Fondi europei, accuse alla Regione

2 Agosto 2014

Di Nino a D’Alfonso: inaccettabile escludere la Valle Peligna

PRATOLA PELIGNA. Un lettera per chiedere una netta e precisa risposta sull’esclusione di alcuni comuni, tra cui Pratola, dai fondi europei. La richiesta a firma del vicepresidente della provincia Antonella Di Nino è indirizzata al presidente Luciano D’Alfonso. «La delibera regionale», afferma la Di Nino, «ha in elenco solo Sulmona e non nomina gli altri paesi della Valle Peligna. Per L’Aquila, al contrario, sono elencati tutti i centri limitrofi al capoluogo e conteggiati in termini di popolazione».
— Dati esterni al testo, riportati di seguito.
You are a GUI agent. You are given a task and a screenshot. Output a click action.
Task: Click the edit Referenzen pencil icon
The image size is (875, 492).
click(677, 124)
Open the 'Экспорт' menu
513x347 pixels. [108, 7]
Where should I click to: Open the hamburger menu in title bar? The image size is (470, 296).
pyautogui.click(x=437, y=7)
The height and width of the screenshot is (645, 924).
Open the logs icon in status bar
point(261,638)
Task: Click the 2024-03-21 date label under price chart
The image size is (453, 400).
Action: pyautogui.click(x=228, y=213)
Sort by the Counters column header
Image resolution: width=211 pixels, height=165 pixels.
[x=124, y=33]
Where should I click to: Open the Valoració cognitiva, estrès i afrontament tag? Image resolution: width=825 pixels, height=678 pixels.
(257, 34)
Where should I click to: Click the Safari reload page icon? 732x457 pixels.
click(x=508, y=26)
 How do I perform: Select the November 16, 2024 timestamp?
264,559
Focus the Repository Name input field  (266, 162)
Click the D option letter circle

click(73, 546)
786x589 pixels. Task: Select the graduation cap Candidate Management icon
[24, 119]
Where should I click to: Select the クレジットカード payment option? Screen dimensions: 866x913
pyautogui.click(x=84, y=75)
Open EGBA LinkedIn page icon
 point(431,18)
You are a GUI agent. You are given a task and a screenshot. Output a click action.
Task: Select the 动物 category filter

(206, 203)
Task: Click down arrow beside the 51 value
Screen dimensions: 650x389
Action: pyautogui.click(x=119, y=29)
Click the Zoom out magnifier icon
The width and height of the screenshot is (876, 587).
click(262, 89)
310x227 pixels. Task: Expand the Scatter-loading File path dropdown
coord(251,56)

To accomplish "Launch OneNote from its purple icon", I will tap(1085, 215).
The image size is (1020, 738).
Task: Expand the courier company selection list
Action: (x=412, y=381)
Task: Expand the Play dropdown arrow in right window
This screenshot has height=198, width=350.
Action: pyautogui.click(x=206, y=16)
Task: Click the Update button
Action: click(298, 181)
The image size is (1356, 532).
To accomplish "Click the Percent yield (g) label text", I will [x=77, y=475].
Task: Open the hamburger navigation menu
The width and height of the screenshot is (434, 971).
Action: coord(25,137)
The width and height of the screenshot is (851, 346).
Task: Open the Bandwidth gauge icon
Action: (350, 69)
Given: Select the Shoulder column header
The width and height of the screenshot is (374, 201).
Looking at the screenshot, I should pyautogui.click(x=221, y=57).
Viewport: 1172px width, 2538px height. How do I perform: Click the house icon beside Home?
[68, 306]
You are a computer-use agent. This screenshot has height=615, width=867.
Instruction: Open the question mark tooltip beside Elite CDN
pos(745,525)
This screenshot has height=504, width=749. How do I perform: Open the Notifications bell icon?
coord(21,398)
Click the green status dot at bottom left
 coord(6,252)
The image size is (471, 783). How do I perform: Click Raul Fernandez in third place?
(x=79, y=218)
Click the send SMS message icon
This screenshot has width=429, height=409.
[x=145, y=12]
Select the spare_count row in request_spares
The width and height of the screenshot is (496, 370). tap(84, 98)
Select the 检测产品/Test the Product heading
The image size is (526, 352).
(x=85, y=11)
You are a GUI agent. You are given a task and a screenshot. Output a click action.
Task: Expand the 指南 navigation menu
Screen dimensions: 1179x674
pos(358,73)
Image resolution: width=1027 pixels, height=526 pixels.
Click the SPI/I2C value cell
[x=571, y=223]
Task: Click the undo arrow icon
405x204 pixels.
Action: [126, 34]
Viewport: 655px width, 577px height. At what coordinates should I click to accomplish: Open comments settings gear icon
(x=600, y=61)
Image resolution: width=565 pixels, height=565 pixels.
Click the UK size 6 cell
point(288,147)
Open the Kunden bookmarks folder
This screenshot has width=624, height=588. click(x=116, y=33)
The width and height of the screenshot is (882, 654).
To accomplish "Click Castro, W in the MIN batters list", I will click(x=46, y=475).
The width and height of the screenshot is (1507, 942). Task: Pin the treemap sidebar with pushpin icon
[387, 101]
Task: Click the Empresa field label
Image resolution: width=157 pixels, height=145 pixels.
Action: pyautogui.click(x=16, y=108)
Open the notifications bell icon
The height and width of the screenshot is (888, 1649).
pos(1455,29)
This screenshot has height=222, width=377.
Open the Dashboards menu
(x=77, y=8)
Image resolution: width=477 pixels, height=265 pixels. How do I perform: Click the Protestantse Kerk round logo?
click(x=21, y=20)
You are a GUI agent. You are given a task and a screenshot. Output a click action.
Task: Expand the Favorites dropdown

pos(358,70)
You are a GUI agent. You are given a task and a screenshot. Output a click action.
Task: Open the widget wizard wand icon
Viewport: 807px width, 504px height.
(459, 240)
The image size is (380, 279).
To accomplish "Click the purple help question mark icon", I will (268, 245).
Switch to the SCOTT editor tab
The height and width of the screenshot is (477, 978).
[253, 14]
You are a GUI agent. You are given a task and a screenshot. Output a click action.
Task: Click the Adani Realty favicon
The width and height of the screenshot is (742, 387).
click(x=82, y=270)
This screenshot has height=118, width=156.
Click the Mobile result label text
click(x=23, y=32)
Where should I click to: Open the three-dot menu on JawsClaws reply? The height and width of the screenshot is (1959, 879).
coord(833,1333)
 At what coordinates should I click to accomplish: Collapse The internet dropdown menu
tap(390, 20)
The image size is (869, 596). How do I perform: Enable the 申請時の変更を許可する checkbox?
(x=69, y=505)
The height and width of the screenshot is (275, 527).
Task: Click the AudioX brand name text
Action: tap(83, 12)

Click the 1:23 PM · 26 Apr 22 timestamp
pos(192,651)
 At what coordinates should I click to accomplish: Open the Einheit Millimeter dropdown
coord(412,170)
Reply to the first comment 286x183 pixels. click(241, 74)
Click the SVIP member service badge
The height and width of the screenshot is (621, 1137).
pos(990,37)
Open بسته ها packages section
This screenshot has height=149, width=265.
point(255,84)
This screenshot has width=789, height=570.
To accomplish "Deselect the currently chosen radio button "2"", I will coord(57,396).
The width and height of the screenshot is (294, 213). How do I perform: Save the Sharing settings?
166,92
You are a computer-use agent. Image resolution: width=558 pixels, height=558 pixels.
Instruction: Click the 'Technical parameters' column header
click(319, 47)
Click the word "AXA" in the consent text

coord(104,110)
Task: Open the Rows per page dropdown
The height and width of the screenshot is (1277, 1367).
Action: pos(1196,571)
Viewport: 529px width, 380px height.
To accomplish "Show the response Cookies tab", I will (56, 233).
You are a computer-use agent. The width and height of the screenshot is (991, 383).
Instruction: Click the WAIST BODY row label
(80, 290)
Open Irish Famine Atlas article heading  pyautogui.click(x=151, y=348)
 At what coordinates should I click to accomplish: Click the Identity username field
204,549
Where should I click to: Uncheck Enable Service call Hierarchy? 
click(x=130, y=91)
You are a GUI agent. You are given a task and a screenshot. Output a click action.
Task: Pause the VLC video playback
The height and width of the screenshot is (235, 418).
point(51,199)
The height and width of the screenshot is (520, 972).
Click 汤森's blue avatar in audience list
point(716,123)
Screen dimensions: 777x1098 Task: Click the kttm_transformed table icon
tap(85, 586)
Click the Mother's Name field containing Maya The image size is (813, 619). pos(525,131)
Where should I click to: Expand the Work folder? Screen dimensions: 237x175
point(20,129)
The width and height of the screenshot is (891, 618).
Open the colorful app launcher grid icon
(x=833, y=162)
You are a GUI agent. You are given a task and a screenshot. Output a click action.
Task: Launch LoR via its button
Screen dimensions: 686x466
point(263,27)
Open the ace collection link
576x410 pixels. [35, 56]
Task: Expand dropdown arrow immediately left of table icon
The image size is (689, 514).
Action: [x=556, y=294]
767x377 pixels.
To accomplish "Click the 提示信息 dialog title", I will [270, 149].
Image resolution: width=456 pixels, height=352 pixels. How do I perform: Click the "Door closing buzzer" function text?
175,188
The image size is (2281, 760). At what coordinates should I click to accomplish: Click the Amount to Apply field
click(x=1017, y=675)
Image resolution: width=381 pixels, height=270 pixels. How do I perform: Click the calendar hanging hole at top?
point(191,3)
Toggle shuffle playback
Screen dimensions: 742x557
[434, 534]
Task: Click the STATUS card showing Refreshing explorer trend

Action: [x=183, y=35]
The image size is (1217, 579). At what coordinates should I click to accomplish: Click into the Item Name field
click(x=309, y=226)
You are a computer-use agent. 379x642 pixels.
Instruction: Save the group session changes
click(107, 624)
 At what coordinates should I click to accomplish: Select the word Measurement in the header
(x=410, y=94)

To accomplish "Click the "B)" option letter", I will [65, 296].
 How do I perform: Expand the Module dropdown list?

Disparità che si nota sfogliando gli allegati alla delibera di giunta nata per accedere ai fondi europei 2014-2020. «Questo non avviene per Valle Peligna e Marsica» afferma la Di Nino «i paesi non sono ricompresi, rimanendo dentro i parametri di popolazione fissati dall’Europa. Un fatto inaccettabile. Inoltre anche il concetto di contiguità è poco chiaro. Infatti aver inserito Sulmona senza nominare i paesi vicini al centro peligno, rimanda ad un ulteriore differenza con L’Aquila, dove comuni distanti tra loro, sono stati comunque inseriti e conteggiati anche a livello di popolazione. Il rispetto dei parametri europei, non può giustificare lo strappo al territorio dove un’impresa ricadente a Sulmona può accedere ai contributi, mentre una di altro centro no. L’esclusione non può essere compensata con la creazione di zone sperimentali a burocrazia zero o aree ecologicamente attrezzate. Per questo è necessario modificare subito la delibera».

Sull’argomento sono intervenuti i consiglieri di opposizione di Pratola, Antonio Di Nino e Antony Leone: «Il sindaco Antonio De Crescentiis è inerme sull’esclusione di Pratola dai fondi europei. L’appartenenza politica non sta prima del territorio».